Witten by: Kate Gapp, Seton Teaching Fellow
“Kate, you’re being too hard on yourself.”I struggle with this phrase. I have heard it more often in the months since I’ve begun teaching at Brilla College Prep than ever before in my life. I came here to give these children a future full of hope. I don’t like being told to stop being hard on myself; if I’m not constantly pushing myself, how can I give my students what they deserve? They deserve so, so much.
I expected this Fellowship to be challenging, and have discovered that teaching third grade is much more challenging than I imagined, South Bronx or otherwise. Life is messy, and people are broken; children are born into a world already full of sin. In El Camino, Brilla’s afterschool program, I’ve stood helpless at how to handle fights between rowdy 3rd grade boys. I’ve stood furious with eight-year-old girls insulting each other’s’ school pictures and calling each other the nastiest names they can think of. I’ve walked home many days dejected from the effects of sin already so glaring in young lives, struggling to muster up seeds of hope from somewhere in my heart. The thing is, I felt so inadequate that most days I didn’t truly have hope for my students or myself. I wasn’t present with my students. “They deserve better than me,” I would think, creating a self-fulfilling prophecy. Lacking joy and peace, I could not give my students what they are starving for.
Thank God that HE has changed my mind and heart so much in the past four months. It’s not what I can do, but what Our Lord can do by the power of His mighty love:
“He gives power to the faint, abundant strength to the weary…They that hope in the Lord will renew their strength, they will soar on eagles’ wings; They will run and not grow weary, walk and not grow faint.” (Isaiah 40:30-31)
I admit, a little sheepishly, that I wish I had a “and one day it all changed” story. But I don’t. Over time, relationships with my students have grown. This is everything; relationships are the way Jesus Christ loves, too. Confidence in myself and in God’s purpose for me blossomed. I have found hope from knowing my students, being honest with them, letting them be children, and building trust between us. As the days become weeks, my disciples and I share daily life together, and vulnerability bears trust. I began to smile big at my eager little disciples running up to me (“walk, please!”) to tell me,
“I helped Bethany with her homework and she finished a whole page!”
“I drew this for you, Ms. Gapp!” (A picture of me and a dinosaur saving that student from a pit of doom).
“Open the eyes of my heart, Lord,” I prayed. And He did. Relationships are not built in a day, and they are also not torn down from a tough day, on my end or theirs.

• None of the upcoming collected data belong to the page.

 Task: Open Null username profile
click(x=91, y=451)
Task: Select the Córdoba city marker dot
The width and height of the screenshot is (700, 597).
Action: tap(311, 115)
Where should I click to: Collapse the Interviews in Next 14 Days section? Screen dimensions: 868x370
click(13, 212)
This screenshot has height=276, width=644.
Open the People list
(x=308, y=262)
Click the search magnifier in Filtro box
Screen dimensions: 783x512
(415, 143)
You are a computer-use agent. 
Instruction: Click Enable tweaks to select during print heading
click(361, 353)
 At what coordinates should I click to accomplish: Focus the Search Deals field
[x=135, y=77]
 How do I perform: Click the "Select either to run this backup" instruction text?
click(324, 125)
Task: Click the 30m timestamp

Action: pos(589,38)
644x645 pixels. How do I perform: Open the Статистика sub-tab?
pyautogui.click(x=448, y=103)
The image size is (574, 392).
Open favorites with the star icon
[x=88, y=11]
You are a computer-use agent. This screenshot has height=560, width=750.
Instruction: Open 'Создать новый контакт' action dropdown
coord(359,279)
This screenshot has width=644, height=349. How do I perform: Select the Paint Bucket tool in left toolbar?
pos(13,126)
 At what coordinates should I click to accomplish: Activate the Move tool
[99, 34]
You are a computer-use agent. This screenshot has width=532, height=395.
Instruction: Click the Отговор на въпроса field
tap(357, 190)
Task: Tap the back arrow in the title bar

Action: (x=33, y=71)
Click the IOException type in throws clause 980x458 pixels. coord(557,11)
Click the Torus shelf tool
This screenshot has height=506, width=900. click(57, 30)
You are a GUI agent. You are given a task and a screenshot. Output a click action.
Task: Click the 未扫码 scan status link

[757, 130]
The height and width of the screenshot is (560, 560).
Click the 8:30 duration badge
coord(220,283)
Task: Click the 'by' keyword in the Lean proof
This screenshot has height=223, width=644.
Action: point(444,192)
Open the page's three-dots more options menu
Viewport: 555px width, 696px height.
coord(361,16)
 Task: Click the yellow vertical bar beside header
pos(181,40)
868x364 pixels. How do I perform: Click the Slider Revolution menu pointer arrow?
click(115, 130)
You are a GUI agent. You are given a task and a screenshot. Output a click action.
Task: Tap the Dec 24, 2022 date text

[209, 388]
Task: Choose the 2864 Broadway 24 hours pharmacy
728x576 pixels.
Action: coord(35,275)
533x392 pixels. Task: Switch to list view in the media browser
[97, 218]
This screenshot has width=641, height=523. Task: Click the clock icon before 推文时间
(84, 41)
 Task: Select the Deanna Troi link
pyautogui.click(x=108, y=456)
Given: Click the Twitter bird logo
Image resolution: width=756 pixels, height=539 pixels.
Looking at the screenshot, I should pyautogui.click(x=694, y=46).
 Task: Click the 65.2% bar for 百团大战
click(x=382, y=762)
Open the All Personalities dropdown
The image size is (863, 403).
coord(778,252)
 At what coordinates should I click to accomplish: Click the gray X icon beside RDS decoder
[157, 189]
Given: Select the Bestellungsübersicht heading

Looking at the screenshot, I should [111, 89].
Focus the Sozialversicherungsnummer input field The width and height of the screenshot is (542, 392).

I remember one moment vividly. One of my disciples, a third grader already carrying himself beneath an “I’m so tough and can’t be tamed” façade, broke down. Because of an allergy, he couldn’t have snack, and because he was misbehaving, he wasn’t allowed to eat his own special snack. Suddenly he just started crying, hard, and I let him. I leant down and spoke words in his ear, gentle but unwavering. Three months earlier, full of pity and unsure of myself, I would have either caved to his wishes or given him a consequence for not meeting my expectations. But now I just gave him space to feel frustrated and let him know it was ok.
Christ is the exact same way with us. He lets promiscuous woman weep on his feet. He invites sinners to dine with him. He teaches and feeds the masses. I am no Christ, I’m just a teacher. For the little time they are under my care, I will shepherd my little flock to Him. And they will know that I need Him just as much as they do.